Die innerstädtischen Straßen versah man damals meist schon mit Pflaster, das aus großen, breiten und flachen Steinen oder einem Kiesbett bestand (Buda, Székesfehérvár). Der Straßenverlauf, die Form der Häuserblöcke und die Größe der Grundstücke unterlagen bis zur ersten Hälfte des 16. Jahrhunderts keinen oder nur unwesentlichen Veränderungen. Man kann zwar Grundstücksteilungen beobachten, da sich die Zahl der halbierten Grundstücke mehrte. Doch weder die Bebauung der Städte noch die Anzahl der Häuser änderten sich wesentlich. Es gab etwas mehr zweistöckige Häuser, und die Grundstücke waren nahezu vollständig mit den in Richtung ihrer Längsachse gedehnten, die ganze Straßenfront einnehmenden Häusern bebaut (Székesfehérvár - Megyeház u. 17 und Oskola u. 4, 10; Buda - Országház u. 18). Die großen Bürgerhäuser rechteckigen Formats erhielten spätgotische oder Renaissancefenster, und zwar die für das Zeitalter charakteristischen Kreuzstockfenster. Mehr und mehr verbreiteten sich auch die großen, in vielen Fällen stichbogenförmigen Verkaufsgewölbe (Buda - mittelalterliche Häuser in der Úri u. und Tárnok u.).

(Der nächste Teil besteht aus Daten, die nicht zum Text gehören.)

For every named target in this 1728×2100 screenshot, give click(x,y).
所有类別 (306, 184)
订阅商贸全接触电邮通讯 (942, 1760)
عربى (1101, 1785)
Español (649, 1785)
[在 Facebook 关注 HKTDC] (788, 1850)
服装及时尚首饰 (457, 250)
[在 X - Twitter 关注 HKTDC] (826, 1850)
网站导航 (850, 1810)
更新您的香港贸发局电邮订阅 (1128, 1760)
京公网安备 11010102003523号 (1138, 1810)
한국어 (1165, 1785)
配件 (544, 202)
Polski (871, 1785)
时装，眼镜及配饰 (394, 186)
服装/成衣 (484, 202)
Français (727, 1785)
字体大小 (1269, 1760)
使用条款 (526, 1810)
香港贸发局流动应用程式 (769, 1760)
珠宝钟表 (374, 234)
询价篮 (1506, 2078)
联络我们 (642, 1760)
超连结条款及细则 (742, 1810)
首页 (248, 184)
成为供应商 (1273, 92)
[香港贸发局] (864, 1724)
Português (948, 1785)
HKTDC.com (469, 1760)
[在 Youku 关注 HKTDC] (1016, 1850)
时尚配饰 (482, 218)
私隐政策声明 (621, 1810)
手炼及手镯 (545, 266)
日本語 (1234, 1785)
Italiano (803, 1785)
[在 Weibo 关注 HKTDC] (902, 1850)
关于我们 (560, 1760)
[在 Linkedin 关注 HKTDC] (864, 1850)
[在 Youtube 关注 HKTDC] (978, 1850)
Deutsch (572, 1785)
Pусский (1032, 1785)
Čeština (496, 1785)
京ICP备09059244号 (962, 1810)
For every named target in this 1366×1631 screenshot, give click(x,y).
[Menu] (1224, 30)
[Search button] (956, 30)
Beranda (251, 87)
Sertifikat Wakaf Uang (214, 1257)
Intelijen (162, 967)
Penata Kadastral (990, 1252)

Das Vordringen der Türken setzte diesem blühenden mittelalterlichen Stadtleben ein Ende. Als Folge davon erstarb das Leben in den mittelalterlichen Städten und die Gebäude verfielen. Auf der anderen Seite jedoch zog es eine auch in europäischem Maßstab beispielhafte Modernisierung der Stadtbefestigungen nach sich.

Die Stadt Visegrád

Vorläuferin der Stadt war eine 1285 erstmals urkundlich erwähnte Hospessiedlung. Zur Stadt entwickelte sich diese Siedlung nach 1323, als es dem königlichen Hof gefiel, hierher umzusiedeln. Mitte des 14. Jahrhunderts bestand Visegrád (Plintenburg) bereits aus zwei Stadtteilen. Weniger bedeutend war der zwischen dem Palast und der Unterstadt gelegene deutsche Stadtteil. Der ungarische Stadtteil bildete sich um die Nagymaroser Fährstelle, zu beiden Seiten des St. Georg-Baches (heute Apátkúti-Bach), heraus. An der Spitze des Gemeinwesens stand neben dem Richter ein Geschworenenrat, dessen 12 Mitglieder jeweils zur Hälfte die ungarische bzw. die deutsche Stadt repräsentierten. Nach 1408, mit dem endgültigen Weggang des Königshofes, begann die Stadt niederzugehen, konnte ihre alten Privilegien aber noch bis zum Anfang des 16. Jahrhunderts bewahren. 1544 siedelten die Türken den Rest der Einwohnerschaft aus, und damit verschwand die mittelalterliche Stadt vom Erdboden.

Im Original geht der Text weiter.